Comment by gruez

5 days ago

This only works if you control the code on both sides (ie. on the website being visited and an app running on the phone). It's not some sort of magic hack that allows you to exfiltrate arbitrary browser history. Therefore it's unclear how it can be construed as "hacking" in any meaningful way. As bad non-consensual tracking done by google/meta/whatever are, it's not covered under CFAA.

I agree it's not hacking, but the Computer Fraud and Abuse act seems to have a pretty broad definition of computer fraud and abuse. In particular, the technique seems like it might (emphasis mine) "knowingly and with intent to defraud, accesses a protected computer without authorization, or exceeds authorized access, and by means of such conduct furthers the intended fraud and obtains anything of value …". Would the other person have a reasonable belief that they didn't authorize access to information which their OS attempts to prevent access to?
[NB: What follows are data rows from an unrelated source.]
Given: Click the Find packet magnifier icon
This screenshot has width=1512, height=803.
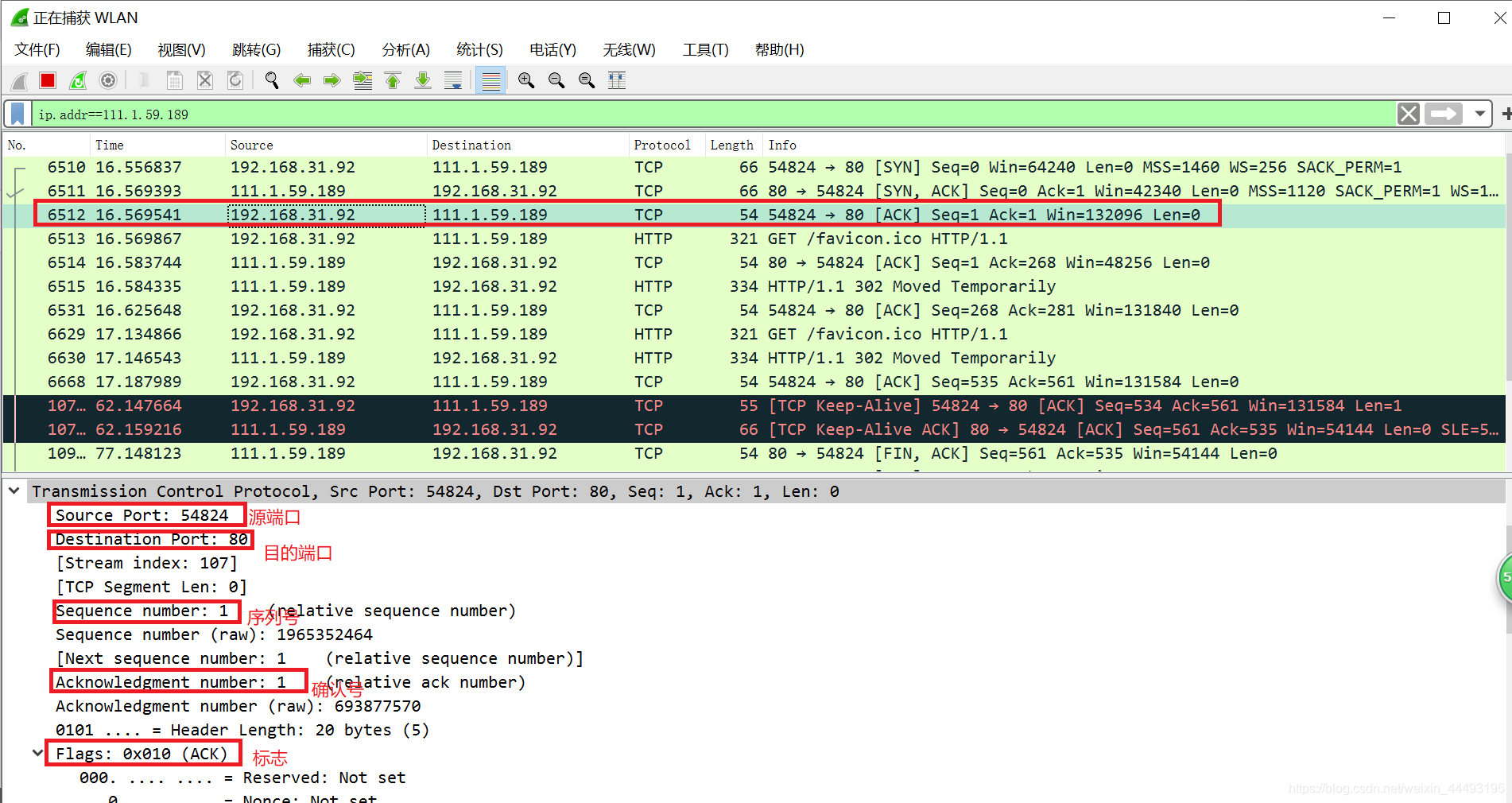Looking at the screenshot, I should 272,80.
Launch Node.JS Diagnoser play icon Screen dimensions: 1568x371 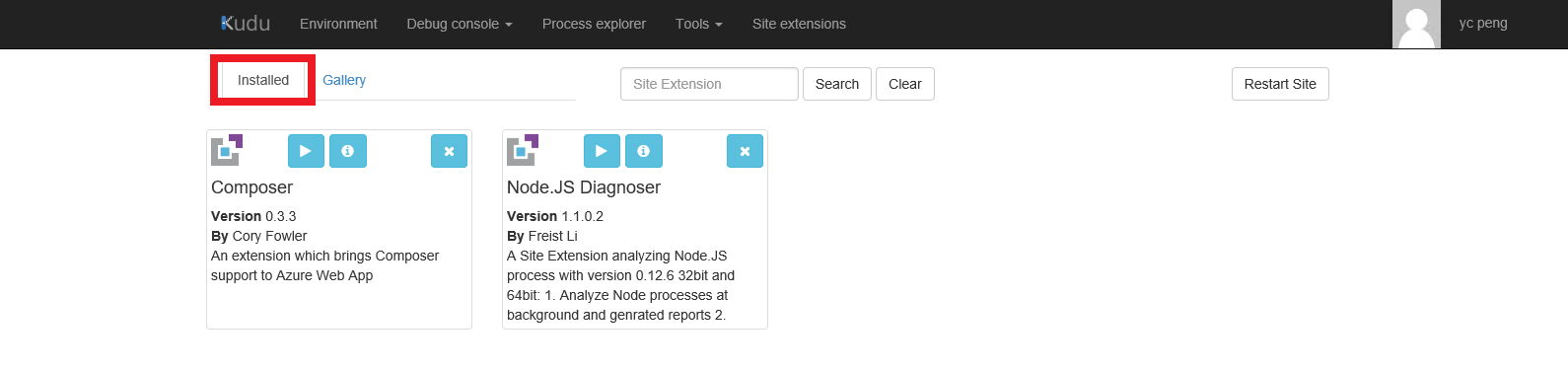(602, 151)
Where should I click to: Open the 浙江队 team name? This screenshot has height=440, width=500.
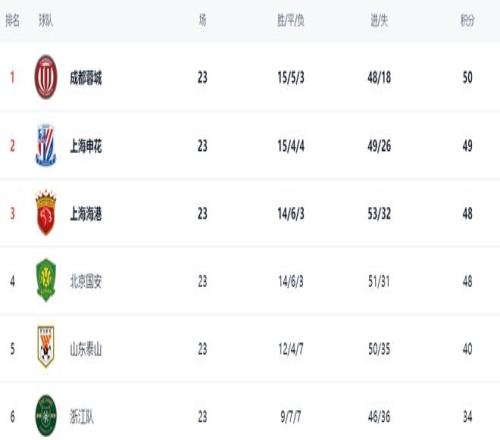[x=82, y=417]
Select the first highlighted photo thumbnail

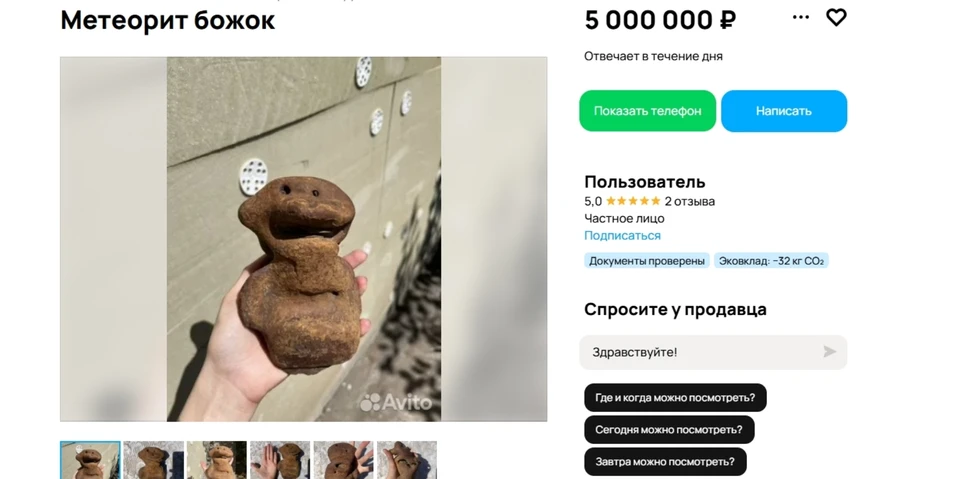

I'm not a lawyer, so my question is genuine.

The yandex one uses client/browser-side code to exfiltrate; it’s within the realm of possibility to abuse this, given a user visits a site under your control.

On the FB side, I can see a malicious user potentially poisoning a target site visitors’s ad profile or even social media algorithm with crafted cookies. Fill their feed with diaper ads or something.

I don't know, you're purposefully abusing oversights to completely bypass the sandbox. It's an exploit for sure in my mind, and it seems very intentionally done. Like, it was done this way specifically because it allows them to circumvent other protections they know existed.